McCormick v. Wells Fargo Bank d/b/a/ Wells Fargo Home Mortgage, et al., No. 3:08-944, 2009 U.S. Dist. LEXIS 15406, 2009 WL 483961 (S.D.W. Va. Feb. 26, 2009) concerned an FDCPA class action against a law firm engaged by a lender in connection with delinquent mortgage debt. The firm sent the plaintiffs a “dunning letter” containing certain information, as well as the validation notice required by the FDCPA at 15 U.S.C. § 1692g(a). The plaintiffs sued in West Virginia state court on behalf of a class of West Virginia residents who received a similar dunning letter from the law firm, alleging that other language in the letter contradicted and/or overshadowed their rights under the FDCPA. On behalf of the defendant law firm, Troutman Sanders removed the case to federal court under the Class Action Fairness Act and then moved to dismiss the class claim on the ground that, as a matter of law, the disputed language in the dunning letter did not contradict or overshadow the plaintiffs’ FDCPA rights. The plaintiffs soon thereafter moved to certify the class, which Troutman Sanders also opposed.

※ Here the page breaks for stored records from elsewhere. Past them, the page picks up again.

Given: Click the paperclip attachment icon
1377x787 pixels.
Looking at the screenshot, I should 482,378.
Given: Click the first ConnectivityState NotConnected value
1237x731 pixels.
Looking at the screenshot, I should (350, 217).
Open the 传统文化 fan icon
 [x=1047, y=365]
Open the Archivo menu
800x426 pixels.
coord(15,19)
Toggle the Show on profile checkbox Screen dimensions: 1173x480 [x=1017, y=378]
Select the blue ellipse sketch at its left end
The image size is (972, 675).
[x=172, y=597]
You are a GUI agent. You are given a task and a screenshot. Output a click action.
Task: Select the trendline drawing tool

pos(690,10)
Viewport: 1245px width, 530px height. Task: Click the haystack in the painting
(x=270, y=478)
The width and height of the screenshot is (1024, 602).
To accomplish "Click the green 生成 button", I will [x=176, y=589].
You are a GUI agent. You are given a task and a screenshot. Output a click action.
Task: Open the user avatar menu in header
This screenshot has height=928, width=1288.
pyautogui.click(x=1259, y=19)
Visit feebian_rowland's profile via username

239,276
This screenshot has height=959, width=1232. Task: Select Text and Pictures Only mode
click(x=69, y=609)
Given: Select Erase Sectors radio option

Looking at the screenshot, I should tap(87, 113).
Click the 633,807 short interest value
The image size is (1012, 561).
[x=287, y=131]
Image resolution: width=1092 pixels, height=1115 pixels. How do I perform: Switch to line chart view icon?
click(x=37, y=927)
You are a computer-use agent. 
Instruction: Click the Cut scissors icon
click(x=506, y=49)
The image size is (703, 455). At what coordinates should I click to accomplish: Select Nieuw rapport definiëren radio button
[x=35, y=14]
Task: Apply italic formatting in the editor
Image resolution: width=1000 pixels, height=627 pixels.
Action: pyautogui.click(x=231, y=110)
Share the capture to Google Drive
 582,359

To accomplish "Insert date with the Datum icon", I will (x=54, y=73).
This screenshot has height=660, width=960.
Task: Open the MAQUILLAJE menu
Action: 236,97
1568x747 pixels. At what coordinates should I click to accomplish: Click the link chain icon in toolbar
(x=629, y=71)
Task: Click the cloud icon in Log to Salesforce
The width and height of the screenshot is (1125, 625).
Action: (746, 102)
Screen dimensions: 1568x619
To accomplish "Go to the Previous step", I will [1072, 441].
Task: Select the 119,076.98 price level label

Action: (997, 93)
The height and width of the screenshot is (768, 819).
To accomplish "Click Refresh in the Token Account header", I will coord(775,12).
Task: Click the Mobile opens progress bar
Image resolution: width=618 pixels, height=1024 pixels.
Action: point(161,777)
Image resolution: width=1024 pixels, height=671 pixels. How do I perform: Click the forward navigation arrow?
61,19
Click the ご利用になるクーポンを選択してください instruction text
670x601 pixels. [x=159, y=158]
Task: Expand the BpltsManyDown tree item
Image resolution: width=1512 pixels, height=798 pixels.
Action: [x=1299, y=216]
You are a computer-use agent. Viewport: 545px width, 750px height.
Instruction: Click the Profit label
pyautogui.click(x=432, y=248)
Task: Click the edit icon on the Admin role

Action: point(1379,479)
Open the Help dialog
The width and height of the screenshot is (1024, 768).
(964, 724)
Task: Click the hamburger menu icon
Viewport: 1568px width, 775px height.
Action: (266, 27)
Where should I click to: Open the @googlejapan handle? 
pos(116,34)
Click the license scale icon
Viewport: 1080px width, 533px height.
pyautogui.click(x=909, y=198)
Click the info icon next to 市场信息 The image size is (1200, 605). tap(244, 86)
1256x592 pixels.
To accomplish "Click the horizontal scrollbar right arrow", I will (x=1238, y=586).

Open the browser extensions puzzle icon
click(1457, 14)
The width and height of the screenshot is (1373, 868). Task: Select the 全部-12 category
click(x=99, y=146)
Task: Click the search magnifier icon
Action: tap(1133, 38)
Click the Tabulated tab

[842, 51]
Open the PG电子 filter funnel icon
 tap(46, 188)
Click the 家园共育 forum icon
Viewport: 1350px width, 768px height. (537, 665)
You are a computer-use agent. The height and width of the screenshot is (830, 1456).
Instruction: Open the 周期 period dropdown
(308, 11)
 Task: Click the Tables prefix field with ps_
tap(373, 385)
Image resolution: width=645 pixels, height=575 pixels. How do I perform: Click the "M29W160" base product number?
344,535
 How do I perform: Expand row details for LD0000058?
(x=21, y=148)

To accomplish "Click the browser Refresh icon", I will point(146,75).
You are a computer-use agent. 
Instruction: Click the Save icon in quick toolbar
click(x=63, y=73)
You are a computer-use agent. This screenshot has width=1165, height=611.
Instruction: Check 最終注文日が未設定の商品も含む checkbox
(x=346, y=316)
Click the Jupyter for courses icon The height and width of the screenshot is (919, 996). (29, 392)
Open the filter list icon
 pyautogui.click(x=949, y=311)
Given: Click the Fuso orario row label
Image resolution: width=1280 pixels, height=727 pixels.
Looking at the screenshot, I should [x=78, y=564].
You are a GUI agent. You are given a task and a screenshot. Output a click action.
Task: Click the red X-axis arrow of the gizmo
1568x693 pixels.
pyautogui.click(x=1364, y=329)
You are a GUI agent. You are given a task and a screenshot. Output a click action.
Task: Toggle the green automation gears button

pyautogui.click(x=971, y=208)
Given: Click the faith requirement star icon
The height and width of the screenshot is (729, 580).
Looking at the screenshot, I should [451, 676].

The language at the center of the dispute was the following statement, which appeared immediately following the section 1692g(a) validation notice: “Please be advised that during the thirty (30) day period, this firm will not delay or cease with its collection of the debt.” In response to the motion to dismiss, the plaintiffs advanced two main arguments. First, they argued that whether language in a dunning letter contradicts/overshadows FDCPA rights is a question of fact, thus open to discovery and not properly resolved on a motion to dismiss. Second, the plaintiffs argued that the disputed language contradicted the duty to cease collection efforts if, within thirty days of receipt of the dunning letter, the debtor disputes or requests verification of the debt. This duty is located at 15 U.S.C. § 1692g(b), and is not one of the rights and obligations that the FDCPA requires be disclosed to the debtor. Both of these issues presented questions that have not been answered by the Fourth Circuit and that are the subject of disagreement among the federal courts.
As to the first question, the Fourth Circuit has never directly addressed whether overshadowing/contradiction claims present a question of law or fact, and there is a nationwide circuit split on this issue. Troutman Sanders urged the Court to join with those courts that view a claim of contradiction/overshadowing as a question of law. The Court examined the cases from other circuits as well as the few Fourth Circuit overshadowing/contradiction cases, and held that the Fourth Circuit would likely view the issue as a question of law. Thus, the Court determined that it was proper to resolve the claim at the motion to dismiss stage, thereby obviating the plaintiffs’ discovery requests in connection with the FDCPA class claim.
As to the second question, very few courts have addressed whether a claim exists for contradicting/overshadowing FDCPA rights and obligations other than those five set forth in the section 1692g(a) validation notice and, again, those that have addressed the issue have come to differing conclusions. The McCormick plaintiffs alleged in their complaint that the disputed language contradicted/overshadowed the validation notice, but in their response to the motion to dismiss argued that the disputed language contradicted the section 1692g(b) duty to cease collection efforts. Troutman Sanders argued that no such claim exists because overshadowing/contradiction claims do not extend to all rights and obligations under the FDCPA and, instead, are limited only to those that must be disclosed under the FDCPA. The Court agreed and held that the only FDCPA rights and obligations subject to overshadowing/contradiction claims are those five set forth in the section 1692g(a) validation notice.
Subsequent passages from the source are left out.